Extend the Sixers basketball interview past its last line, picking up from the final question.
===== SELECTED PASSAGE
State of the Union: Talking Sixers Basketball with Michael Levin

State of the Union: Talking Sixers Basketball with Michael Levin

Michael Levin is a 76ers writer for the excellent Liberty Ballers, part of the SB Nation network. Needing a fresh perspective on the Sixers heading into this year's all-star break, we caught up with Mike to recap the first half of the season, and to discuss where the team is going from here. Mike supports Jrue and Evan as the team's future, gives Coach Collins his seal of approval (for the moment), and wishes the team would listen to Charles Barkley's plea for losses. Here's how it went down:

700: So what one thing above all else do you think is the biggest reason for the Sixers' recent run of success?

ML: I think you gotta look at the defense. They've been tightening up all over, getting into passing lanes and forcing bad shots. When they start letting the other team get into the lane at will and open up spot-shooters, they aren't gonna be anybody.

It doesn't hurt that Elton and Andre are clicking more than they have in the past three years. But I think defense is the biggest thing right now. And Collins is wetting himself about that.

And is the improvement in that due to Collins, you think? Or just improvement and gained experience from the young guys?

Collins. You have to realize he's the fourth coach in four years, and easily the most proven. So he's got the respect of everybody because of where he's been...they're buying into his system. They've easily been playing the best team defense since the Iverson/Mutombo years, and the best part is that Jrue still hasn't been playing as good as he can. He's made huge improvements from last year, but defensively there's a ton more he can provide.

It seems like he kinda comes and goes on the defensive end this year.

For sure. But he's just 20, so I'm not remotely worried. And when you consider there is no center on the team, you have to give Doug a lot of credit [for the improved defense].

Are you worried about Jrue's development with Collins taking him off the ball and putting 'Dre more at point-forward these last few weeks?
==========
===== EXTRACTED INFORMATION
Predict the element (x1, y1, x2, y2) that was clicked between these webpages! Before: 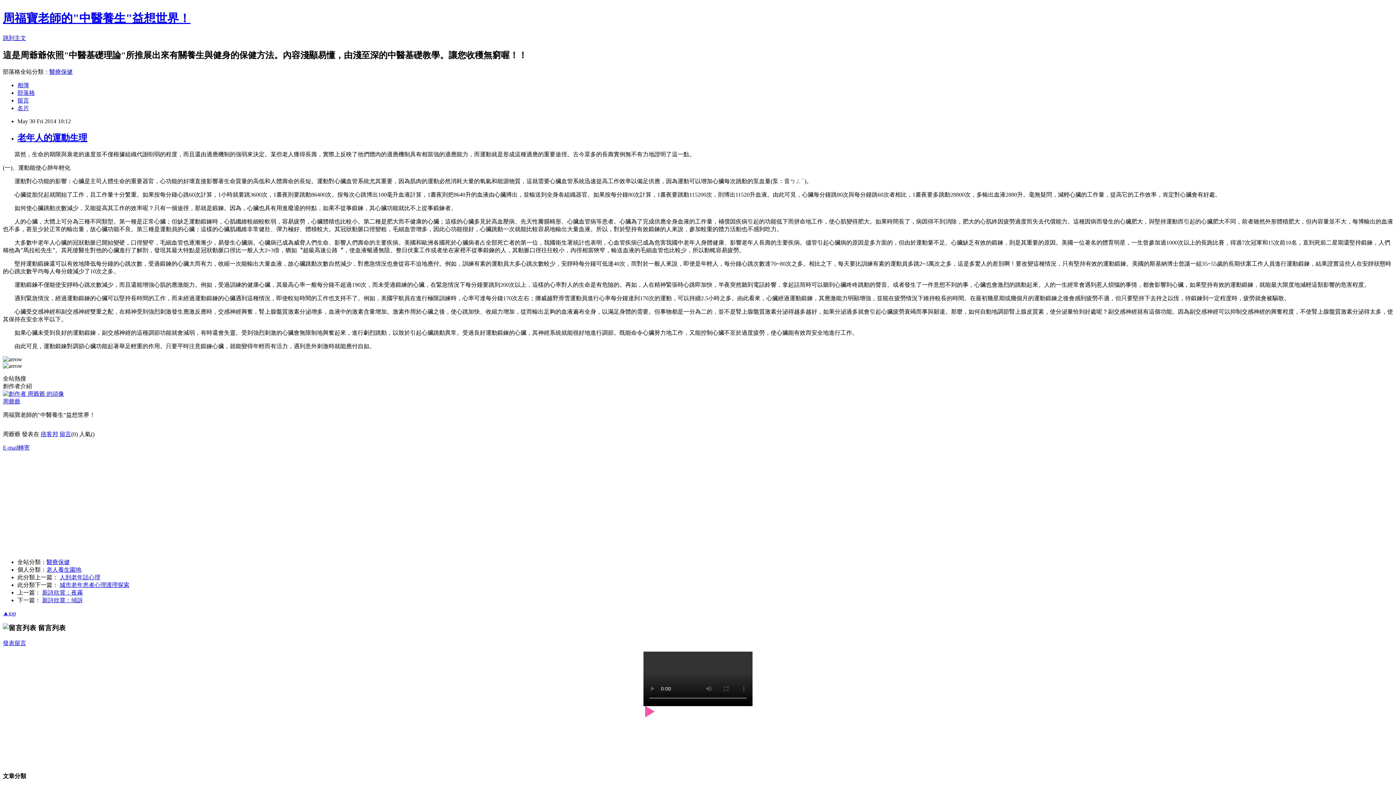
==========
===== EXTRACTED INFORMATION
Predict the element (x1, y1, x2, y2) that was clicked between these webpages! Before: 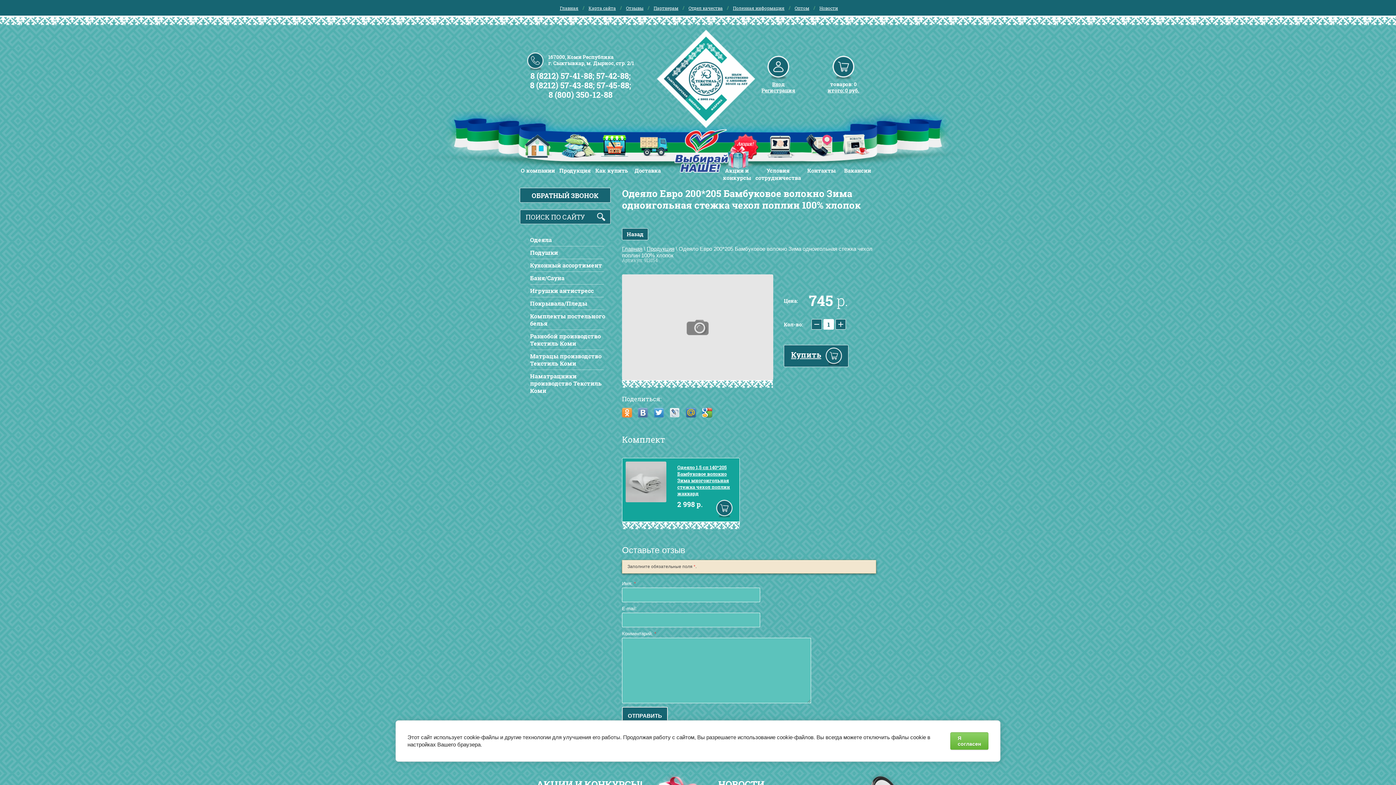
==========
===== EXTRACTED INFORMATION
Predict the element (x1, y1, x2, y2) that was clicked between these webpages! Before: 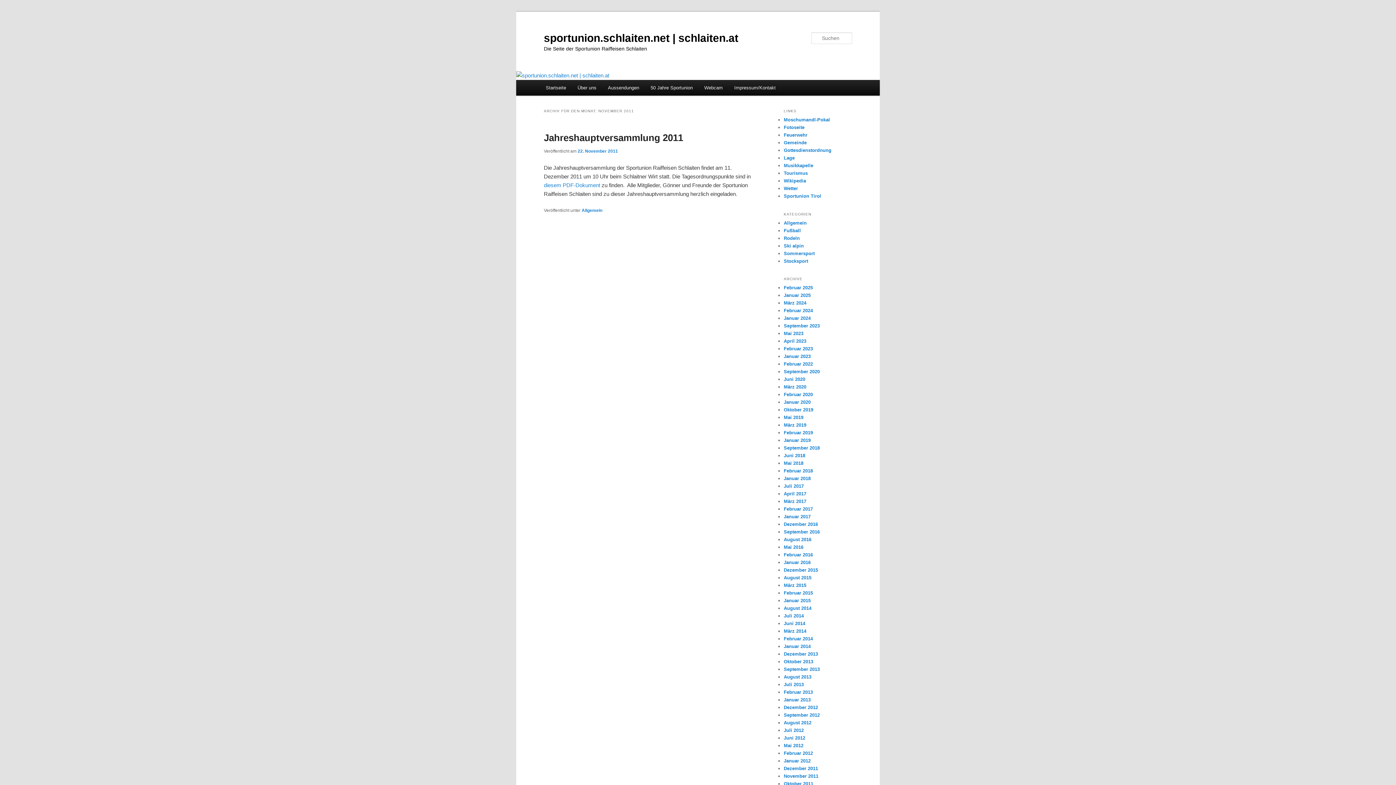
==========
| ANSWER TO THIS TASK |
Absolutely. Don't get me wrong, it's nice to see the Sixers winning games, even if it's just for a few weeks of overachieving. But the most important part of this season was seeing how Jrue and Evan play together. Jrue's been downright spectacular at points this season, and Evan's been getting better and better and should be taking a bigger role in the offense soon. His and Jrue's development would be expedited if Andre got traded. Keeping him on the team to win a few more games and lose in the first round isn't worth wasting a year of Evan and Jrue's time together.

The thing that upsets me about the move is that it seems to be screwing up one of the few known quantities we had on the team, Jrue being a relatively pure point guard on a team full of positionally-vague guys.

Definitely. He's a championship point guard in three years. He'll have a long, terrific prime. But if Doug keeps Andre and Elton at the faces of this team, they won't have the right pieces gelling together at the same time. Honestly, I'd trade everyone on the team but Evan and Jrue. None of them will be integral pieces on a 76ers championship team and the role players are easily replaceable. I'd even consider just playing 5-on-2 basketball just to see what they can do. That's probably illegal somewhere.

So it seems like you're pretty up on Evan these days. What's he doing that's really showing you something?

He's making plays. If you look at his assist to turnover ratio lately, it's something like 8 to 1.

Yeah, I crunched the numbers on that recently, it's absurd.

48 assists to his last 6 turnovers [as of earlier this week]. That's unconscious. And while I disagree with the notion that he's a point guard, he's certainly able to handle the ball and make plays from the wing position. He and Jrue are going to be spectacular together once they are running the team. Evan's getting into the lane, rebounding and pushing the ball, and I'm confident that the jump shot will come along. He's got a great mid-range game that's taking a little time to show itself at this level.

What do you say to people who look at his stat lines and see 32 minutes, eight points, four rebounds and three assists and wonder why we're not getting more out of the #2 pick?

After I stab them in the throat, I wipe some of their blood away and show them his stats at OSU. As a freshman there, he took a back seat to everybody else as well. 27 minutes, 8.5 points, 4.4 boards and 2.6 assists. Look familiar? By junior year he was 20, 9 and 6 on 52% shooting.

He's not the most demanding person or player. It's just not his personality. When I met him, I could tell he was excited but a little overwhelmed by the whole thing. He was letting other people dictate the new situation and going from there. But once he gets comfortable in the environment, he excels.

Yeah, he seemed fairly hesitant to step into the role of star player right away.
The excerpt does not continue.